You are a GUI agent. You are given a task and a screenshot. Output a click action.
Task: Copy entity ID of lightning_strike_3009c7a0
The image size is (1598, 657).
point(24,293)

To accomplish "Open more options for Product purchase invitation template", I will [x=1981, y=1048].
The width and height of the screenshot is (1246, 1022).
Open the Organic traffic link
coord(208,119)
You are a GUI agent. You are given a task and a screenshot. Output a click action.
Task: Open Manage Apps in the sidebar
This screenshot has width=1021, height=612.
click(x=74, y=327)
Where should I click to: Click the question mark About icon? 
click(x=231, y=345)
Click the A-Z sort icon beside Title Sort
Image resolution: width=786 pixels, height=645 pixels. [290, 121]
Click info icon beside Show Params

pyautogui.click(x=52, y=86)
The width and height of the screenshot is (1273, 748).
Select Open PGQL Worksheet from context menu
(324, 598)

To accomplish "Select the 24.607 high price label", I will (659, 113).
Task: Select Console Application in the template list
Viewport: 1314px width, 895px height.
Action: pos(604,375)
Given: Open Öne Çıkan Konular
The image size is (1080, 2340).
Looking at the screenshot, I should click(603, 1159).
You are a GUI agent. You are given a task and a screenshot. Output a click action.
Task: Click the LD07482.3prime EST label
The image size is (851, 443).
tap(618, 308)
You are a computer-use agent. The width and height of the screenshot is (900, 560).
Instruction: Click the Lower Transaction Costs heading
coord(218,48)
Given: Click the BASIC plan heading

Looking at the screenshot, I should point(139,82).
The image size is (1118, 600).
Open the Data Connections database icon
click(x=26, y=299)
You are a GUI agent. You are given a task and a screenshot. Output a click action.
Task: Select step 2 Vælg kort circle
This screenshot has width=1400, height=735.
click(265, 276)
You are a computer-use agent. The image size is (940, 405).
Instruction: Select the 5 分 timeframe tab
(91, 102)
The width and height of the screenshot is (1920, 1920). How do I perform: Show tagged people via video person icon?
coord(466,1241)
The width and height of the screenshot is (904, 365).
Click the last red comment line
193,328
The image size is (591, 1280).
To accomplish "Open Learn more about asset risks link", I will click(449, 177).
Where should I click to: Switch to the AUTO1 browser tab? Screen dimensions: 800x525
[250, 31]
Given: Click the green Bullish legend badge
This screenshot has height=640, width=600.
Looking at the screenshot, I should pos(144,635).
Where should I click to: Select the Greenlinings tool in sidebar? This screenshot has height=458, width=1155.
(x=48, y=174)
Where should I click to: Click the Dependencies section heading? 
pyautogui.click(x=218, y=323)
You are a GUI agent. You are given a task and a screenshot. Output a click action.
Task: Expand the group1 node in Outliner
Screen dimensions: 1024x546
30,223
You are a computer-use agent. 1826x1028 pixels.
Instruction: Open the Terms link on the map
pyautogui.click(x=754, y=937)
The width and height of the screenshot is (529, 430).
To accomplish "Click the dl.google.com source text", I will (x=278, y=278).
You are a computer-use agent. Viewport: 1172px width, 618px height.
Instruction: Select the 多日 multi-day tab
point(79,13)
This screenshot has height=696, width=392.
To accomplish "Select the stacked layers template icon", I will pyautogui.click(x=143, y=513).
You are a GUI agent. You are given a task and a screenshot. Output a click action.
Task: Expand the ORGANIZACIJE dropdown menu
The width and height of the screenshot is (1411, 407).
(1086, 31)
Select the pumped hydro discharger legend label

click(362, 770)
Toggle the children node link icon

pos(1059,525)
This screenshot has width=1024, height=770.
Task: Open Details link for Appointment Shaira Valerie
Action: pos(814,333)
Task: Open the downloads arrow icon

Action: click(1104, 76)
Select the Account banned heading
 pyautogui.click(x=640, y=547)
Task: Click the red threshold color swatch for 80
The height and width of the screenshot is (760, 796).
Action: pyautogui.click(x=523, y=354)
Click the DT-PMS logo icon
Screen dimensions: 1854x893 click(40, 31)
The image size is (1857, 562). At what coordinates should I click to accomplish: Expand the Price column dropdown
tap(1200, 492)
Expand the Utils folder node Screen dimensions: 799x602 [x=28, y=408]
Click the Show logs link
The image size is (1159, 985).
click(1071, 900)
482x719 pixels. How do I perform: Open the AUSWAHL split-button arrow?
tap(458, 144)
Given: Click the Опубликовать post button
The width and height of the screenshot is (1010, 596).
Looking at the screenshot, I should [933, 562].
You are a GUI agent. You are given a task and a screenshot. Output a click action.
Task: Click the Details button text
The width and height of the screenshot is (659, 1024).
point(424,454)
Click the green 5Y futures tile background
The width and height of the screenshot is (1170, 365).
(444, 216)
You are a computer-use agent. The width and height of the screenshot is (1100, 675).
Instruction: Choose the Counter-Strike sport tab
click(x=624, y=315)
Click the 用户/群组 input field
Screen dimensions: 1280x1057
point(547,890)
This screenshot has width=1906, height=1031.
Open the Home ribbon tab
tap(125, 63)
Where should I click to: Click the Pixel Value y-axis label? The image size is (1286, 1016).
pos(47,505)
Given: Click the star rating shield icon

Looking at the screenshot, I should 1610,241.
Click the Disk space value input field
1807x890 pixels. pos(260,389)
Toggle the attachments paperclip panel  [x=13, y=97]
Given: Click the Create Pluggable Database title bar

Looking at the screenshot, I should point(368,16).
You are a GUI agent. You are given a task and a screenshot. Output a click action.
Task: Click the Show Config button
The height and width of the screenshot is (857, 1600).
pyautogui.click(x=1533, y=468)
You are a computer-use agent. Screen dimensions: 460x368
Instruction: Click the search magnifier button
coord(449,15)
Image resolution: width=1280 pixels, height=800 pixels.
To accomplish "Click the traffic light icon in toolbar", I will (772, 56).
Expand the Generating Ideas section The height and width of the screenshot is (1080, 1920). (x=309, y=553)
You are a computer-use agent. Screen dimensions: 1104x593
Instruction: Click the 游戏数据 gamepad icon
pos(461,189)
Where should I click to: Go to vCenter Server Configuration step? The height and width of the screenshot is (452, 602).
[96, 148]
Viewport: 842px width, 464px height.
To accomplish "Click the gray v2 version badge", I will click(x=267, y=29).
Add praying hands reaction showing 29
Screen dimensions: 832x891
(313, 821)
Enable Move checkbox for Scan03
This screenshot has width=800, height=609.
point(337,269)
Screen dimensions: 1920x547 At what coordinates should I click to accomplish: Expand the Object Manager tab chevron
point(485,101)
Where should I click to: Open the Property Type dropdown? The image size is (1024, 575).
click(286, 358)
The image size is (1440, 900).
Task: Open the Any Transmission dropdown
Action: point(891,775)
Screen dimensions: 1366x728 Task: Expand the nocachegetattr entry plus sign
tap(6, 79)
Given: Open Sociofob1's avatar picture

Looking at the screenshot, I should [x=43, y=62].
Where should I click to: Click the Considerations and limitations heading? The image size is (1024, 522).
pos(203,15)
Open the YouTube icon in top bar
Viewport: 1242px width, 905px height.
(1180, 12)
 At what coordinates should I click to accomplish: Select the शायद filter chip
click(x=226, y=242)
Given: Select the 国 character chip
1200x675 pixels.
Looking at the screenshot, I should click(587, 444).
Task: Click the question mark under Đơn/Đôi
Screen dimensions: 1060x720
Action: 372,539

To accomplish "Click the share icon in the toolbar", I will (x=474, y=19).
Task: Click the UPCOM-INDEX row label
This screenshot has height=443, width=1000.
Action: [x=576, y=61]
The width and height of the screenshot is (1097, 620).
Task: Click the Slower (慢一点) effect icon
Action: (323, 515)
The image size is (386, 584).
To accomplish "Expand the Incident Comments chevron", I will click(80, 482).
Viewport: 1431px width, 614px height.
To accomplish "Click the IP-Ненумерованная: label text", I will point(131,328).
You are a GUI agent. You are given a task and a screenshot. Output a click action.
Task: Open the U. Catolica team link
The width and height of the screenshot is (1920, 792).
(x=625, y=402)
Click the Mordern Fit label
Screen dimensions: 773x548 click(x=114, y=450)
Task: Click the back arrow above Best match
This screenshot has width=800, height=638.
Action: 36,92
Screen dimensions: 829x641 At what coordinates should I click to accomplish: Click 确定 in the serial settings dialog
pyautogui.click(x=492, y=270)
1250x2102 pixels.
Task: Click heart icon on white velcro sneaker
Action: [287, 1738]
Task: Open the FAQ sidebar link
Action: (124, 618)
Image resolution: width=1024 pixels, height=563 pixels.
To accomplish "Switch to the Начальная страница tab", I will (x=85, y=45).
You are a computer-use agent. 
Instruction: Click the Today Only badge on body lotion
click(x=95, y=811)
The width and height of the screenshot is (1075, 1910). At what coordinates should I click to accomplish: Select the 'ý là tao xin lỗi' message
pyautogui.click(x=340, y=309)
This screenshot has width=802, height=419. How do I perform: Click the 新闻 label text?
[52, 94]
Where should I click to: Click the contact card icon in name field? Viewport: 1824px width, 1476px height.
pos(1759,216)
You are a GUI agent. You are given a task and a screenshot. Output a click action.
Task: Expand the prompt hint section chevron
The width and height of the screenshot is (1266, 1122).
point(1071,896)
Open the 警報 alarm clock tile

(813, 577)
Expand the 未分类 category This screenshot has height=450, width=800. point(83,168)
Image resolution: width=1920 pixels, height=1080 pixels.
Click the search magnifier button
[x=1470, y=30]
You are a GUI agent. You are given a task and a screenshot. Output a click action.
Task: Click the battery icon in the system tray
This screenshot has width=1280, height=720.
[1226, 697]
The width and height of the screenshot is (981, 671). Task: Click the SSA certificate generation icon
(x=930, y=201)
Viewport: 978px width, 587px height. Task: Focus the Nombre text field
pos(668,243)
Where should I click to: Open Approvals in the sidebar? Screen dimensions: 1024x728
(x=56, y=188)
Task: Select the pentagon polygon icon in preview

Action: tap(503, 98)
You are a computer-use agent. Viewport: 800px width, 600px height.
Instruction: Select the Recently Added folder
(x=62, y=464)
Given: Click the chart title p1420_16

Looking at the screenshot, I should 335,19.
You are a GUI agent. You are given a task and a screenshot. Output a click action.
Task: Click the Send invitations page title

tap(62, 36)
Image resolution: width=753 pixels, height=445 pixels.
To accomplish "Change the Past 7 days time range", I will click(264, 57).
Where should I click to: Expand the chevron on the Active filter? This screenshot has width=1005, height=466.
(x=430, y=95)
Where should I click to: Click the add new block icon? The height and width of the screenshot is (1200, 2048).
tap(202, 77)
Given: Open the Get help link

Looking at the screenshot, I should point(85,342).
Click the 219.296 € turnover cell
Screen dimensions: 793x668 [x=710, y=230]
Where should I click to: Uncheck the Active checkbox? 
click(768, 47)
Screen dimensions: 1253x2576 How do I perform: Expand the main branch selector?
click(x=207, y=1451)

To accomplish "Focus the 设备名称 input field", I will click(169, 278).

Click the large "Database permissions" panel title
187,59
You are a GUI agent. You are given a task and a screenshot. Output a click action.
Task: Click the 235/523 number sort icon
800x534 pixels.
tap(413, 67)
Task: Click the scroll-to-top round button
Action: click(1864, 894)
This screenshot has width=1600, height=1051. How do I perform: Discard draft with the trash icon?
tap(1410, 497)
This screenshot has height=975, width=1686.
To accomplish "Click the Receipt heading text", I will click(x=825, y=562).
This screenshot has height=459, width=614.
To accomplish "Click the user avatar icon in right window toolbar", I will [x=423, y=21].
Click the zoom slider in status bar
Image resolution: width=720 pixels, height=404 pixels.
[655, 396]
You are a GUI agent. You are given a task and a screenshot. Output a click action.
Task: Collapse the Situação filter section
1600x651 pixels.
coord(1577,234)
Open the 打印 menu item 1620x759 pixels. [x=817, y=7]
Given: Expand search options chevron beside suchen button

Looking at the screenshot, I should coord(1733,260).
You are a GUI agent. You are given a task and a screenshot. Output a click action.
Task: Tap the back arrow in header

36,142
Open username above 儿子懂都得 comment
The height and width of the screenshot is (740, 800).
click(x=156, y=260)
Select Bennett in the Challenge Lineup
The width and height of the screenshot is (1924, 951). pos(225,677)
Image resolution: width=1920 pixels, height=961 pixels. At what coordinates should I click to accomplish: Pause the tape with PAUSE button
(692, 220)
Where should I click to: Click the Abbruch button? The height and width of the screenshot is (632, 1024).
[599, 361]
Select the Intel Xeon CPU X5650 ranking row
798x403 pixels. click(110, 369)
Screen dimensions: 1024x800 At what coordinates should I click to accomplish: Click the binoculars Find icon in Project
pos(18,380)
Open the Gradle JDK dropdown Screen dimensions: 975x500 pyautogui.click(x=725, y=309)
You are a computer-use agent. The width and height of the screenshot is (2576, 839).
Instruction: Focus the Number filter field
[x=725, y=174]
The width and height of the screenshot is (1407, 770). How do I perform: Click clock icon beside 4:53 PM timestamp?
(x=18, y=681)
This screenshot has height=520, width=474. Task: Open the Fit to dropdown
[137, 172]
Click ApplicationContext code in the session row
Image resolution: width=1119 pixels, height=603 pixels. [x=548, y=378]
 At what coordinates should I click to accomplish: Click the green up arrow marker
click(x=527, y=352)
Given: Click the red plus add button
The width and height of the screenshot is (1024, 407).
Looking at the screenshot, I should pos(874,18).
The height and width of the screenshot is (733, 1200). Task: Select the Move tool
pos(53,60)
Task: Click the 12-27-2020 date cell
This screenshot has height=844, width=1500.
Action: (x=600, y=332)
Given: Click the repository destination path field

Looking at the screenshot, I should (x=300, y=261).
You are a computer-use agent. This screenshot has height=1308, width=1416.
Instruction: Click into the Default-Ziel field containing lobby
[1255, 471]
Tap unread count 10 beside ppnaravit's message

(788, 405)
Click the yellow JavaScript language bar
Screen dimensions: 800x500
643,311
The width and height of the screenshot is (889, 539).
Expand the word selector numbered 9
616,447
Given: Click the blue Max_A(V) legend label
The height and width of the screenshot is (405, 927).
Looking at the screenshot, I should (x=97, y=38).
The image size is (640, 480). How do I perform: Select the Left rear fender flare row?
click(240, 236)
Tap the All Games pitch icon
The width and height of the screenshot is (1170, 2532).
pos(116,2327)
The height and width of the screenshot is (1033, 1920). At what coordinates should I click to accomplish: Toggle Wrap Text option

Exercise: Reproduce, line for line, the material, starting at its first line, and end once the line holding "The width and height of the screenshot is (1246, 1022)." has been output.

Answer to the problem:
You are a GUI agent. You are given a task and a screenshot. Output a click action.
Task: Copy entity ID of lightning_strike_3009c7a0
The image size is (1598, 657).
point(24,293)

To accomplish "Open more options for Product purchase invitation template", I will [x=1981, y=1048].
The width and height of the screenshot is (1246, 1022).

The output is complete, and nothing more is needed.